Exercise instructions:
Collect every line of the material below that contains the string "file", and copy each of those lines in full.

[Stored data]
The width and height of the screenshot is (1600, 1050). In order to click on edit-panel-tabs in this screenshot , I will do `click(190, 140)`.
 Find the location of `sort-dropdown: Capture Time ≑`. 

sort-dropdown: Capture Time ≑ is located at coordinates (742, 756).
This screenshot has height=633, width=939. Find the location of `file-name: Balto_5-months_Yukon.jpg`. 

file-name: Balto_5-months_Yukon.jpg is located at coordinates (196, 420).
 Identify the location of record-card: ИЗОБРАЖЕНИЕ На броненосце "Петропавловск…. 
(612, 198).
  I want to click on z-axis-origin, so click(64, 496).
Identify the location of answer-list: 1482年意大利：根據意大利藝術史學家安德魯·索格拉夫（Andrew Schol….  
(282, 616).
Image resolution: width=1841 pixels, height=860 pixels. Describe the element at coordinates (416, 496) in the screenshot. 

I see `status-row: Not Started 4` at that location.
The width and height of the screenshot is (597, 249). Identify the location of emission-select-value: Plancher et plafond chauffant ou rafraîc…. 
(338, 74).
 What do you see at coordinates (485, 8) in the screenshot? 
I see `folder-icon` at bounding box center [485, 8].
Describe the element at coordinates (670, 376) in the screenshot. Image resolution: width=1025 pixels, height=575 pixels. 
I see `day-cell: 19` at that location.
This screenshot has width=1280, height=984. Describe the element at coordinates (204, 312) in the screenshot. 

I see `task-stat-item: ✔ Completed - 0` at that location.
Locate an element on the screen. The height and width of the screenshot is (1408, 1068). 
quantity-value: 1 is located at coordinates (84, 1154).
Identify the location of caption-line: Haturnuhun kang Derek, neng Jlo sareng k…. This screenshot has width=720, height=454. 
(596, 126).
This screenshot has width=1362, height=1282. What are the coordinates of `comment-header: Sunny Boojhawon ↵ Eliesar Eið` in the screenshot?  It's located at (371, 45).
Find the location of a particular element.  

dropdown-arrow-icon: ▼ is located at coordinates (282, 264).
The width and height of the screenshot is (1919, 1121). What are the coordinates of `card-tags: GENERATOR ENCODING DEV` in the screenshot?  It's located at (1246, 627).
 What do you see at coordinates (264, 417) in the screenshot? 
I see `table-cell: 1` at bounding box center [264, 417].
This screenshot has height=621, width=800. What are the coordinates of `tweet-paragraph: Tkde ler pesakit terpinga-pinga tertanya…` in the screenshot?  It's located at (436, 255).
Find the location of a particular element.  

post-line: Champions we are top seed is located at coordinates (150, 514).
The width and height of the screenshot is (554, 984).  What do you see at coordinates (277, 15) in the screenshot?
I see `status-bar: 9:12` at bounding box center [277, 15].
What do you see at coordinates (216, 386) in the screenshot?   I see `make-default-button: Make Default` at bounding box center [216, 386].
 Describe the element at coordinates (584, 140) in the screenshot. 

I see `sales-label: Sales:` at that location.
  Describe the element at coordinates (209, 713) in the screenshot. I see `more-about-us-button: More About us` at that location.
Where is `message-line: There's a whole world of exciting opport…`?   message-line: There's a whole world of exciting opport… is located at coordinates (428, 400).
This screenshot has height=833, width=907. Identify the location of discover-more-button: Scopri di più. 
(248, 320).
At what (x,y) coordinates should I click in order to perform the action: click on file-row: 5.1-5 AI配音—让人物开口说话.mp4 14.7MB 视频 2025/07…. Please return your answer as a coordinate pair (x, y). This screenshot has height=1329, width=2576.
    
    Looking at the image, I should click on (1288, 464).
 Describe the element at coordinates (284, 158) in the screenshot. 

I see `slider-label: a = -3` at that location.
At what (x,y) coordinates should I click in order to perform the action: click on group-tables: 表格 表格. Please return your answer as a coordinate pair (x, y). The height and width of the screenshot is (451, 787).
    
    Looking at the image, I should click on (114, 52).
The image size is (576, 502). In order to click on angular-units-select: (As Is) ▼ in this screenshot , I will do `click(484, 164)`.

Result for this task:
This screenshot has height=633, width=939. Find the location of `file-name: Balto_5-months_Yukon.jpg`. 
file-name: Balto_5-months_Yukon.jpg is located at coordinates (196, 420).
At what (x,y) coordinates should I click in order to perform the action: click on file-row: 5.1-5 AI配音—让人物开口说话.mp4 14.7MB 视频 2025/07…. Please return your answer as a coordinate pair (x, y). This screenshot has height=1329, width=2576.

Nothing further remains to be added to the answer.